Kelsey, hired last April after spending three years as an assistant at Stanford, is more than just a new face and another attempt by Athletic Director Barry Alvarez at trying to put a team on the Kohl Center floor that consistently wins and earns NCAA Tournament bids. As players made clear at their media day Monday, Kelsey is bringing a sense of excitement and eagerness to a program that has never developed the consistency of the team it shares the Kohl Center floor with — Bo Ryan’s men’s team.
While Kelsey herself evokes excitement, it is clear that the Stanford alum arrives with a sense of urgency and demands the players work harder than they ever have before. For a team that has never won a Big Ten title and often considers a top-three finish in the conference a success, the Badgers are not in the same league as the squad Kelsey left in Palo Alto.
However, Kelsey seems to coach UW as if it is indeed a high-caliber team, like it is a squad that should regularly be bringing the Big Ten crown to Madison.
“It’s a whole new vibe,” sophomore guard Morgan Paige said. “[The coaches] bring an intensity where they expect you to do things, and they’re not going to tell you more than once, they’re not going to pound you for it; they expect you to do it right, and they hold you accountable for it.”
It is that change in attitude and expectations that could have the Badgers finishing well beyond most people’s not-so-lofty expectations for them. Players certainly enjoyed suiting up for former head coach Lisa Stone, but Kelsey’s coaching seems to have brought a greater aura of confidence to their locker room.
In interviews, the Badgers could hardly contain their excitement to kick off the season, pointing out along the way that they cannot wait to surprise plenty of critics this year. While the adjustment to the new coaching staff — especially Kelsey’s fast-paced system, a major change from Stone’s defense-first style of play — will certainly require an adjustment period for players, there is much to look forward to for Wisconsin.
With players rating the conditioning an 11 on a scale of one to 10, the transition has not come without its struggles, but the Badgers may appreciate Kelsey’s tough drills in the coming weeks.

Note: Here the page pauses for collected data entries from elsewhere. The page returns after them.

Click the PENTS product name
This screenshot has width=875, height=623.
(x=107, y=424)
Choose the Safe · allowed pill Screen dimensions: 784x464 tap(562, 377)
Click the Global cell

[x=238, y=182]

“People need to worry about us; it’s not us just worrying about them,” Kelsey said. “Our kids are ready to go. They’re excited.”
Complementing the smiles and enthusiasm that grace players’ faces as they discuss the changes under their new coach is the fact that Kelsey’s more aggressive offense could lead the Badgers to a strong start in the preseason. After suffering a brutal seven game losing streak last season against a challenging non-conference lineup, Wisconsin’s new look could have the team pulling off a couple major upsets before the Big Ten season even gets underway.
Early in the year, and perhaps for much of the non-conference lineup, opponents truly will not know what to expect from the Badgers, a temporary advantage, but one that could nevertheless allow Wisconsin to pick up some unexpected victories. In addition, UW’s top three scorers from last year — Alyssa Karel, Lin Zastrow and Tara Steinbauer — were all seniors, leaving plenty of scoring to be had in 2011.
According to her players, Kelsey’s system emphasizes everyone stepping up to score and anyone on the court having the green light to shoot if she is open.
“Any time you lose that much scoring, it’s always an opportunity then for those whoever didn’t get a chance,” Kelsey said. “We’re going to need everybody contributing on the offensive end, not just three or four folks; it’s got to be everybody. If you’re on the court, you’ve got to be a threat.”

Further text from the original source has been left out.